The Nigerian government’s decision to present Alison-Madueke, already the organisation’s alternate president since December last year, was to achieve two purposes: prevent an open power struggle at the OPEC Secretariat which would, in all probability, send oil price nose-diving, and to give the embittered Nigerian oil minister, facing a fraud investigation by lawmakers at home, a kind of soft-landing. However, neither objective was achieved as delegates to the 165th OPEC ministerial meeting opted for their own way of dealing with imminent vacancy at the Secretariat. What they decided was to grant al-Badri a six-month tenure extension that would keep him in office till June next year.
There was no official explanation why that decision was taken, which was an undisguised snub to the Nigerian leadership.

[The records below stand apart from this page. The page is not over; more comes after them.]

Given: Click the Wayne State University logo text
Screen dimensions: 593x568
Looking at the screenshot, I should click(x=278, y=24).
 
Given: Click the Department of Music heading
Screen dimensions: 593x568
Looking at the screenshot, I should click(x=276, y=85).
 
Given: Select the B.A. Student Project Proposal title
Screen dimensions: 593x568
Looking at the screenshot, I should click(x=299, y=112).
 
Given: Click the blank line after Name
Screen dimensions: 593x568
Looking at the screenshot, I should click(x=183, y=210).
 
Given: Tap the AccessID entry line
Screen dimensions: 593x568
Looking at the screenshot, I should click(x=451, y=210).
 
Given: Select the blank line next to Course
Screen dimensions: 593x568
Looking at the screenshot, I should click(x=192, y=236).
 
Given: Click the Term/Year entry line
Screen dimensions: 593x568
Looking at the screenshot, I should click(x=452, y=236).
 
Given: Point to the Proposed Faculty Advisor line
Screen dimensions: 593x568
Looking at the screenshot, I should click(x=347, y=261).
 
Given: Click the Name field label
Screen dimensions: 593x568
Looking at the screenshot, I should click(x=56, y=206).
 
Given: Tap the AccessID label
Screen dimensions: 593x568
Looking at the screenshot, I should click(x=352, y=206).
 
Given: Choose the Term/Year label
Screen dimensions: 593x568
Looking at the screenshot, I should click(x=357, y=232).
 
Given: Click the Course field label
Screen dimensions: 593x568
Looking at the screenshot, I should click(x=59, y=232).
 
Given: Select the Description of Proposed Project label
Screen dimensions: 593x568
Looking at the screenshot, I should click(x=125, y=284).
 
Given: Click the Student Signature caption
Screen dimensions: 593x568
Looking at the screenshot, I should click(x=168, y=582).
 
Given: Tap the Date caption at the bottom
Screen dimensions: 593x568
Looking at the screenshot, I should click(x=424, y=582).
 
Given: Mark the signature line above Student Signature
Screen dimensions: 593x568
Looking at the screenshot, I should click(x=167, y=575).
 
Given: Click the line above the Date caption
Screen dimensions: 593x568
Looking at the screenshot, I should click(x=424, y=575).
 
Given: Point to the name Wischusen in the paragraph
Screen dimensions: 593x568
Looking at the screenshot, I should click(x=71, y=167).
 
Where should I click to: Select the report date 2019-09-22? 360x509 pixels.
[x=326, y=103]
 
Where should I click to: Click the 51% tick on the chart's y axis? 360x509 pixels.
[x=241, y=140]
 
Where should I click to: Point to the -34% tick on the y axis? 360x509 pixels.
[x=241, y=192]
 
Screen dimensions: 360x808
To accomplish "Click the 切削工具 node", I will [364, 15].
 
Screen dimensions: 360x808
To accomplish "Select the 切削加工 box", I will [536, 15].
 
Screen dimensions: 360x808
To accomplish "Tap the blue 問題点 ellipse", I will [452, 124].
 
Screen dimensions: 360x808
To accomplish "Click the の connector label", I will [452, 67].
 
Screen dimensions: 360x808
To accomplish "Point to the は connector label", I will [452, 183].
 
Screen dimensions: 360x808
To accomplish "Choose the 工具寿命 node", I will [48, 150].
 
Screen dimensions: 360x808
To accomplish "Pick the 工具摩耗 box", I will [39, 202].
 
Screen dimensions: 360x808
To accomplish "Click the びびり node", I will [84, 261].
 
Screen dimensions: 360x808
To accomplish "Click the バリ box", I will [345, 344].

Alison-Madueke would have been the second Nigerian Secretary General of OPEC, after Rilwanu Lukman who held the post for five years, 1995-2000. However, it was clear that delegates were embarrassed by a petition against her and loud protests against her nomination when the meeting got under way on Wednesday. Both were spearheaded by one Blessing Agbomhere, a Nigerian director of Gatekeepers Nigeria. His petition was about the reported missing $20 billion oil money at the NNPC which was investigated by the Nigerian Senate last month. The House of Representatives is investigating another allegation that Alison-Madueke squandered N10bn on acquiring a jet for her private comfort.
Explaining his petition to a Nigerian newspaper correspondent at the venue of the OPEC meeting, Agbomhere, said, “I wrote a petition which I distributed to delegates at the conference; how could they nominate like her as the Secretary General? She should, at least, tell where the missing money went”. He said he was attacked by the minister’s aides and the Austrian police asked him to leave the venue of the meeting eventually. However, he did achieve his him of stalling Alison-Madueke’s appointment, even if it will be for a year only. President Jonathan, we are told, is bent on representing her name in June 2015.
President Jonathan is notorious for his obduracy in protecting his own, even when confronted with barefaced corruption cases against them. Fighting corruption will not be part of his suit, this much he has made clear. Well, he may choose to ignore his honest country men and women, but the outside world is certain to take notice, as his snub by OPEC delegates has shown.